Repeat the entries shown below with every word and mark intact.
== SUPPLIED RECORDS
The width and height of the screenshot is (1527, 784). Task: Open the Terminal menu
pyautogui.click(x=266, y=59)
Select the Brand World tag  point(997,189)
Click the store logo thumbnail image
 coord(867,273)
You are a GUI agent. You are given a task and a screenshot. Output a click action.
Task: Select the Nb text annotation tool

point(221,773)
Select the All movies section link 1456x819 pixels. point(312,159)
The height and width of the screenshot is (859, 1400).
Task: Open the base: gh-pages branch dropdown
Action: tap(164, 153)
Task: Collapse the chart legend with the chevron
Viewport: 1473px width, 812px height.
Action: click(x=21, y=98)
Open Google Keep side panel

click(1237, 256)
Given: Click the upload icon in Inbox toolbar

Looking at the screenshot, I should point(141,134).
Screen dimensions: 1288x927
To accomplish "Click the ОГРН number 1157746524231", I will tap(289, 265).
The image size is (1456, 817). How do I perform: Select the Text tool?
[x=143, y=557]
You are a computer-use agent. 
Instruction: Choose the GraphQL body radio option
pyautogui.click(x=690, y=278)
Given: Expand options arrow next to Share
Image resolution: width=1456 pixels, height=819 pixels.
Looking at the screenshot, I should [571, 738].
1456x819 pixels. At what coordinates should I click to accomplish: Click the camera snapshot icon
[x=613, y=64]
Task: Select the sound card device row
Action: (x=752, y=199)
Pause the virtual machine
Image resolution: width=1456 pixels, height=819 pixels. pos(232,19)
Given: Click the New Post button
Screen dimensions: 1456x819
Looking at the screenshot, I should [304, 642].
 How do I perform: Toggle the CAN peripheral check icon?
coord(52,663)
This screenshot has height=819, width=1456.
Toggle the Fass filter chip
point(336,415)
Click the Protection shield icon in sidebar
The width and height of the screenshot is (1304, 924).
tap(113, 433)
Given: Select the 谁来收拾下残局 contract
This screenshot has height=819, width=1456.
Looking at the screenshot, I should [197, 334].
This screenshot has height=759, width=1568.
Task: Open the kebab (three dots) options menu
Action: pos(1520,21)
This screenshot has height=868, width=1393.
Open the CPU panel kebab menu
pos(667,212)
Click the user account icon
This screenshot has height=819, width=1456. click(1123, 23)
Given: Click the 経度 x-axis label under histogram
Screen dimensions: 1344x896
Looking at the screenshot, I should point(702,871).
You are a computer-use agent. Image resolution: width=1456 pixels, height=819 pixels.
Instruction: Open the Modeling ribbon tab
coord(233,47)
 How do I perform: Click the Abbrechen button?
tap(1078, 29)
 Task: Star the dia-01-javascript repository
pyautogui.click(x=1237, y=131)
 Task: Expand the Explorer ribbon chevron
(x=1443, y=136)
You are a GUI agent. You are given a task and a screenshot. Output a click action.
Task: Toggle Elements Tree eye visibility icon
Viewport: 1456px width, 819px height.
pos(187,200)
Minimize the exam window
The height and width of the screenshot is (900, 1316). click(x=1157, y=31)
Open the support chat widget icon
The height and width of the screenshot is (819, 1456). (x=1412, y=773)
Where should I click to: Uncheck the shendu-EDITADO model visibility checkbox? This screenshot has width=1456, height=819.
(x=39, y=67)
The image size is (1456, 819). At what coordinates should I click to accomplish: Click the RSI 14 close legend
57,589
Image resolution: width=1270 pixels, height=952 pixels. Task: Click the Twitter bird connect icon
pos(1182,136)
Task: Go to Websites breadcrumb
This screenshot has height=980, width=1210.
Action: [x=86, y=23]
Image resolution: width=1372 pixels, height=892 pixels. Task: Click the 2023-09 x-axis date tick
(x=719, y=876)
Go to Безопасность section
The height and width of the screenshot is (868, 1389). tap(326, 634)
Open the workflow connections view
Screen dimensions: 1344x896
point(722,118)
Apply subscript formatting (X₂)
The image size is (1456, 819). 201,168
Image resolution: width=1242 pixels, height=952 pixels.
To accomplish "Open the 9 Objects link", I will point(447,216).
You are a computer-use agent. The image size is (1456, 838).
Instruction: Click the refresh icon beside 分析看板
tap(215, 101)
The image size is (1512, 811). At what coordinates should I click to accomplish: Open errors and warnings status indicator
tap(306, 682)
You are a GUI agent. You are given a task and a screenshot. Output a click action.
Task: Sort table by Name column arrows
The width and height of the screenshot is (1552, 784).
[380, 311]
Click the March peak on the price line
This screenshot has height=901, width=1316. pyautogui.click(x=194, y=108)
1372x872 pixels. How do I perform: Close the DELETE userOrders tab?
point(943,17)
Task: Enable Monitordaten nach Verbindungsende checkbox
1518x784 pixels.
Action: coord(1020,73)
====
COMPLETED TASK:
The width and height of the screenshot is (1527, 784). Task: Open the Terminal menu
pyautogui.click(x=266, y=59)
Select the Brand World tag  point(997,189)
Click the store logo thumbnail image
 coord(867,273)
You are a GUI agent. You are given a task and a screenshot. Output a click action.
Task: Select the Nb text annotation tool

point(221,773)
Select the All movies section link 1456x819 pixels. point(312,159)
The height and width of the screenshot is (859, 1400).
Task: Open the base: gh-pages branch dropdown
Action: tap(164, 153)
Task: Collapse the chart legend with the chevron
Viewport: 1473px width, 812px height.
Action: click(x=21, y=98)
Open Google Keep side panel

click(1237, 256)
Given: Click the upload icon in Inbox toolbar

Looking at the screenshot, I should point(141,134).
Screen dimensions: 1288x927
To accomplish "Click the ОГРН number 1157746524231", I will tap(289, 265).
The image size is (1456, 817). How do I perform: Select the Text tool?
[x=143, y=557]
You are a computer-use agent. 
Instruction: Choose the GraphQL body radio option
pyautogui.click(x=690, y=278)
Given: Expand options arrow next to Share
Image resolution: width=1456 pixels, height=819 pixels.
Looking at the screenshot, I should [571, 738].
1456x819 pixels. At what coordinates should I click to accomplish: Click the camera snapshot icon
[x=613, y=64]
Task: Select the sound card device row
Action: (x=752, y=199)
Pause the virtual machine
Image resolution: width=1456 pixels, height=819 pixels. pos(232,19)
Given: Click the New Post button
Screen dimensions: 1456x819
Looking at the screenshot, I should [304, 642].
 How do I perform: Toggle the CAN peripheral check icon?
coord(52,663)
This screenshot has height=819, width=1456.
Toggle the Fass filter chip
point(336,415)
Click the Protection shield icon in sidebar
The width and height of the screenshot is (1304, 924).
tap(113, 433)
Given: Select the 谁来收拾下残局 contract
This screenshot has height=819, width=1456.
Looking at the screenshot, I should [197, 334].
This screenshot has height=759, width=1568.
Task: Open the kebab (three dots) options menu
Action: pos(1520,21)
This screenshot has height=868, width=1393.
Open the CPU panel kebab menu
pos(667,212)
Click the user account icon
This screenshot has height=819, width=1456. click(1123, 23)
Given: Click the 経度 x-axis label under histogram
Screen dimensions: 1344x896
Looking at the screenshot, I should point(702,871).
You are a computer-use agent. Image resolution: width=1456 pixels, height=819 pixels.
Instruction: Open the Modeling ribbon tab
coord(233,47)
 How do I perform: Click the Abbrechen button?
tap(1078, 29)
 Task: Star the dia-01-javascript repository
pyautogui.click(x=1237, y=131)
 Task: Expand the Explorer ribbon chevron
(x=1443, y=136)
You are a GUI agent. You are given a task and a screenshot. Output a click action.
Task: Toggle Elements Tree eye visibility icon
Viewport: 1456px width, 819px height.
pos(187,200)
Minimize the exam window
The height and width of the screenshot is (900, 1316). click(x=1157, y=31)
Open the support chat widget icon
The height and width of the screenshot is (819, 1456). (x=1412, y=773)
Where should I click to: Uncheck the shendu-EDITADO model visibility checkbox? This screenshot has width=1456, height=819.
(x=39, y=67)
The image size is (1456, 819). At what coordinates should I click to accomplish: Click the RSI 14 close legend
57,589
Image resolution: width=1270 pixels, height=952 pixels. Task: Click the Twitter bird connect icon
pos(1182,136)
Task: Go to Websites breadcrumb
This screenshot has height=980, width=1210.
Action: [x=86, y=23]
Image resolution: width=1372 pixels, height=892 pixels. Task: Click the 2023-09 x-axis date tick
(x=719, y=876)
Go to Безопасность section
The height and width of the screenshot is (868, 1389). tap(326, 634)
Open the workflow connections view
Screen dimensions: 1344x896
point(722,118)
Apply subscript formatting (X₂)
The image size is (1456, 819). 201,168
Image resolution: width=1242 pixels, height=952 pixels.
To accomplish "Open the 9 Objects link", I will point(447,216).
You are a computer-use agent. The image size is (1456, 838).
Instruction: Click the refresh icon beside 分析看板
tap(215, 101)
The image size is (1512, 811). At what coordinates should I click to accomplish: Open errors and warnings status indicator
tap(306, 682)
You are a GUI agent. You are given a task and a screenshot. Output a click action.
Task: Sort table by Name column arrows
The width and height of the screenshot is (1552, 784).
[380, 311]
Click the March peak on the price line
This screenshot has height=901, width=1316. pyautogui.click(x=194, y=108)
1372x872 pixels. How do I perform: Close the DELETE userOrders tab?
point(943,17)
Task: Enable Monitordaten nach Verbindungsende checkbox
1518x784 pixels.
Action: coord(1020,73)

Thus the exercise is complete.